AIは意味を理解しない

千葉の県人 鎌田 留吉

12月9日(日)の日経一面は異様な誌面だった。

ソフトバンク(9434)の公募価格決定直前に「異形の利益日本一』」との見出しで「ソフトバンクの実像」と題する特集が3日に渡って組まれたのだ。

それはソフトバンクG(9984)の利益が「ソフトバンク・ビジョン・ファンド(SVF)」の評価益によっている危うさを指摘したものであった。

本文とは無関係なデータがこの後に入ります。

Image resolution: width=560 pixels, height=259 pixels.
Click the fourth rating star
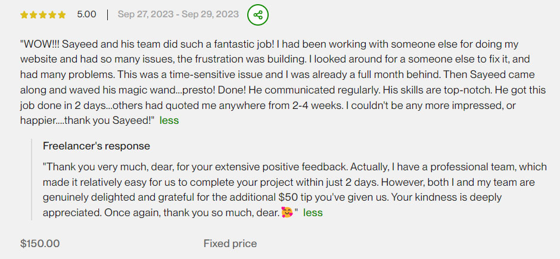52,14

私は孫正義氏が主催するこの「SVF」は以下の3つの理由で失敗すると考えている。

  1. (写真:時事通信フォト)
    この30年間に起こったICT革命はまさに人類始まって以来の革命であったと思う。
    何故なら、先ずPCが企業を中心にして、「1人1台」という規模で導入され,やがて家庭でも「1人1台」という規模で購入されていったことである。
    マイクロソフトのオフィスについてデファクトスタンダードという言葉が宣伝されたのも記憶に新しい。
    ついで携帯電話が「1人1台」普及しその半分近くが、スマホに置き換わっていった。ある程度の値段がする製品が短期間に「1人1台」に行き渡るなどということは人類史上初のことである。
    それらを介するインターネットによりを全てのひとびとが、ニュースを見、調べものをし、音楽を聴くようになった。
    この事象を司る企業群のトップが、相次いで1兆ドル企業となったのは、むべなるかなである。孫氏の幸運はその渦中に身を置きその果実の殆どを手にした。しかし、AIが作り出すと思われる製品は今や多数の企業が挑戦しており、頭抜けた企業というものが出にくい。なによりも介護ロボなどは病院に数台あればよいようなものであり、「1人1台」というような商品にはなりえない。
  2. アメリカの投資家ハワード・マークス氏も指摘していることだが「1,000億ドルもの資金を思慮深くテクノロジー分野に投資できるとは思わない。」「1990年代にとても成功したベンチャー・キャピタルは1~2億ドルを調達した。そしてドットコム・バブルのときには3桁のリターンを達成した。
    これによりVC各社は10~20億ドルの資金調達をした。そして著しく失敗した。余りにも少ない投資案件に余りにも多くのVCが殺到したのだ。」
    金余りの世の中で、投資対象は枯渇していく。
    たとえ投資先を確保できても、投資価格は高くなっている。リスクは高く、リターンは低くなってしまう。
    VCの投資の特徴である一つの投資先の成功で20の投資先の失敗をカバーするということができない。
  3. 孫氏が先の日経の記事で説いている「人類史上最大の革命、人工知能(AI)革命を起こした人々を幸せに」という理念の前提そのものである。
    新井紀子という数学者が「AIvs 教科書が読めない子供たち」の中でAIができることとできないことを詳細に論じている。そして彼女は断じるのだ。シンギュラリテイ(technological singularity=技術的特異点)はこない。つまり「人間と同じような知能を持った『真の意味でのAI』が自立的に、人間の力を全く借りずに、自分自身よりも能力の高い『真の意味でのAI』を作り出すことができるようになった地点」は来ない。
    何故なら「AIはコンピューターであり、コンピューターは計算機であり、計算機は計算しかできない。・・・ 人間の知的活動全てが数式で表現できなければ、AIが人間にとって代わることはありません」と。
    数学が獲得したのは論理と確立、統計という3つの言葉だけだった。
    従って「AIには文章が読めない」のだ。彼女が2017年の「TED」で「東ロボくん」(AIが東大合格を目指すプロジェクト)に関するプレゼンをし終えたとき、Siri の開発リーダーであったトム・グルーバーが囁いた「紀子、きみが言っていることは正しい。AIは意味を理解しない」。